• **Data**:
◆ ◆ ◆ ◆
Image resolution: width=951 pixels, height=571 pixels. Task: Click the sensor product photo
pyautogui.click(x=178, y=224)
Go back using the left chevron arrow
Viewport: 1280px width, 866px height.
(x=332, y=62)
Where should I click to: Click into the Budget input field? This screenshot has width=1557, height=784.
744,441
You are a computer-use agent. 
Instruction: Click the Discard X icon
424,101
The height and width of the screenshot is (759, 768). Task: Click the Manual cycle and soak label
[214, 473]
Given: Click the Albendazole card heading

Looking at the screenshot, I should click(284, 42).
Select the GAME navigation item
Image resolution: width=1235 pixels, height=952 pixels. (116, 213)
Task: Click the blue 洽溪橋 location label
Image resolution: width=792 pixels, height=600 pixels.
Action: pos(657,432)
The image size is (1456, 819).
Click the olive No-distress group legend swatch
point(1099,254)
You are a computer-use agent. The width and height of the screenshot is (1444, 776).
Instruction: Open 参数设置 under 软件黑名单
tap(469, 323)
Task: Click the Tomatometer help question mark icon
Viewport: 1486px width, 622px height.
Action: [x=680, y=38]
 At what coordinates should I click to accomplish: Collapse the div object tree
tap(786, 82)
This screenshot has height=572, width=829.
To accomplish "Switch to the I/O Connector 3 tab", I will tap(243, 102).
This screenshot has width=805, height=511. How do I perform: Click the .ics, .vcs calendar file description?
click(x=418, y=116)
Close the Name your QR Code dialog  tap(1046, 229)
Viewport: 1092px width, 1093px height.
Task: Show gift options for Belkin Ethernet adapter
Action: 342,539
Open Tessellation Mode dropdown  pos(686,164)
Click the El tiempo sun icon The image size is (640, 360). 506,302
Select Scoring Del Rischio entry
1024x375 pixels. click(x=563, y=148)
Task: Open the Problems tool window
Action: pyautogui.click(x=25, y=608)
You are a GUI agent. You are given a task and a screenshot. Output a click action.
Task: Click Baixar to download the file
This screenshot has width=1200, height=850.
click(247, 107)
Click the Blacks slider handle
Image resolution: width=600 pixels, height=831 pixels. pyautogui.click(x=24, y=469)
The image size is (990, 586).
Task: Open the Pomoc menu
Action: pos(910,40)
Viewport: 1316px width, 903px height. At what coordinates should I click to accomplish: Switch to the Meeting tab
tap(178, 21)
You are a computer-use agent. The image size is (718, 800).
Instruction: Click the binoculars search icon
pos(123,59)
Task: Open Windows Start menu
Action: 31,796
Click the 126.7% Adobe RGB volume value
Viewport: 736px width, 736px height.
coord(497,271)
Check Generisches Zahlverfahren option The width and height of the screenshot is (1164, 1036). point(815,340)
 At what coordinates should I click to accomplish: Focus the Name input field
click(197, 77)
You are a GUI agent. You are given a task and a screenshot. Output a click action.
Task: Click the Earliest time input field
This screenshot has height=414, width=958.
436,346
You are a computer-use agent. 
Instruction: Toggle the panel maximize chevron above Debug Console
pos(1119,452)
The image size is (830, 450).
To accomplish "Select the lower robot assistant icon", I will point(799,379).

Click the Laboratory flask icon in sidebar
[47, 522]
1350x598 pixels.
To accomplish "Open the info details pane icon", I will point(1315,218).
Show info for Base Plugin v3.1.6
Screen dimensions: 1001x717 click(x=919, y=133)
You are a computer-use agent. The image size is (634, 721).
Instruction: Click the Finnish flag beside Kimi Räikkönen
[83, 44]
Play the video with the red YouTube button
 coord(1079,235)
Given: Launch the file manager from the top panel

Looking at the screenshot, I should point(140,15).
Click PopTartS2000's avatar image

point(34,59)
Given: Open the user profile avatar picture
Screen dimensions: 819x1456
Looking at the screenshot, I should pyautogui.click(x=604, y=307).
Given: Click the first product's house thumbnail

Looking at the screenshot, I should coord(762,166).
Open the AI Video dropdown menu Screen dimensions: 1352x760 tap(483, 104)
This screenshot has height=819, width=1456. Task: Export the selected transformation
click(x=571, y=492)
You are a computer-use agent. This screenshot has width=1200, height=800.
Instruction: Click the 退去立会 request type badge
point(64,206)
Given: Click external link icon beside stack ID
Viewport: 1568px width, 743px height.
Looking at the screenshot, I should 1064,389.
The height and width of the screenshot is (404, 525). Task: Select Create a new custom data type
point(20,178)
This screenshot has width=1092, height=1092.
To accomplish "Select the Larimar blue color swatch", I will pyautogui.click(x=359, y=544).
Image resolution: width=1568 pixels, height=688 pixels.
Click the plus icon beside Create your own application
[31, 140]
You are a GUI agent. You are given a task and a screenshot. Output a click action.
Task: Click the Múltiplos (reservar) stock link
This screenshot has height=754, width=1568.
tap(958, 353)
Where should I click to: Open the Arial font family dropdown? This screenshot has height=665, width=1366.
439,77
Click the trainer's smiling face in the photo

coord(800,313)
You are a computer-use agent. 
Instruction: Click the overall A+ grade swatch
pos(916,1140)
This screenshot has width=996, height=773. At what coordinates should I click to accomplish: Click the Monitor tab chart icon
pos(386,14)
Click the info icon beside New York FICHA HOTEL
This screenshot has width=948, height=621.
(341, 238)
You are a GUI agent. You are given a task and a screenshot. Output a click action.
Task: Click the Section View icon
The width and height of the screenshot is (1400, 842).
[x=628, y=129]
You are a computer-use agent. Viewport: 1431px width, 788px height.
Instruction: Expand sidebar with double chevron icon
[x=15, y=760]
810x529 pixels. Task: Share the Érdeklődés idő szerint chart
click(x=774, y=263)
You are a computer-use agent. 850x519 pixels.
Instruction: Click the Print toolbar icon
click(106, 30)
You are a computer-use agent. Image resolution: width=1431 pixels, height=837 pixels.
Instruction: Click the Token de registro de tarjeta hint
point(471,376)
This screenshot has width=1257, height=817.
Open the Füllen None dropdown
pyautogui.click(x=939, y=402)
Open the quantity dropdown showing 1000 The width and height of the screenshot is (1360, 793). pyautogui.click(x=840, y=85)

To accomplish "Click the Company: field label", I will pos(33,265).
◆ ◆ ◆ ◆
• **What you will do**: Copy out the records word for word, from the first line through the line that contains "will tap(243, 102).".

• **Response for this exercise**:
Image resolution: width=951 pixels, height=571 pixels. Task: Click the sensor product photo
pyautogui.click(x=178, y=224)
Go back using the left chevron arrow
Viewport: 1280px width, 866px height.
(x=332, y=62)
Where should I click to: Click into the Budget input field? This screenshot has width=1557, height=784.
744,441
You are a computer-use agent. 
Instruction: Click the Discard X icon
424,101
The height and width of the screenshot is (759, 768). Task: Click the Manual cycle and soak label
[214, 473]
Given: Click the Albendazole card heading

Looking at the screenshot, I should click(284, 42).
Select the GAME navigation item
Image resolution: width=1235 pixels, height=952 pixels. (116, 213)
Task: Click the blue 洽溪橋 location label
Image resolution: width=792 pixels, height=600 pixels.
Action: pos(657,432)
The image size is (1456, 819).
Click the olive No-distress group legend swatch
point(1099,254)
You are a computer-use agent. The width and height of the screenshot is (1444, 776).
Instruction: Open 参数设置 under 软件黑名单
tap(469, 323)
Task: Click the Tomatometer help question mark icon
Viewport: 1486px width, 622px height.
Action: [x=680, y=38]
 At what coordinates should I click to accomplish: Collapse the div object tree
tap(786, 82)
This screenshot has height=572, width=829.
To accomplish "Switch to the I/O Connector 3 tab", I will tap(243, 102).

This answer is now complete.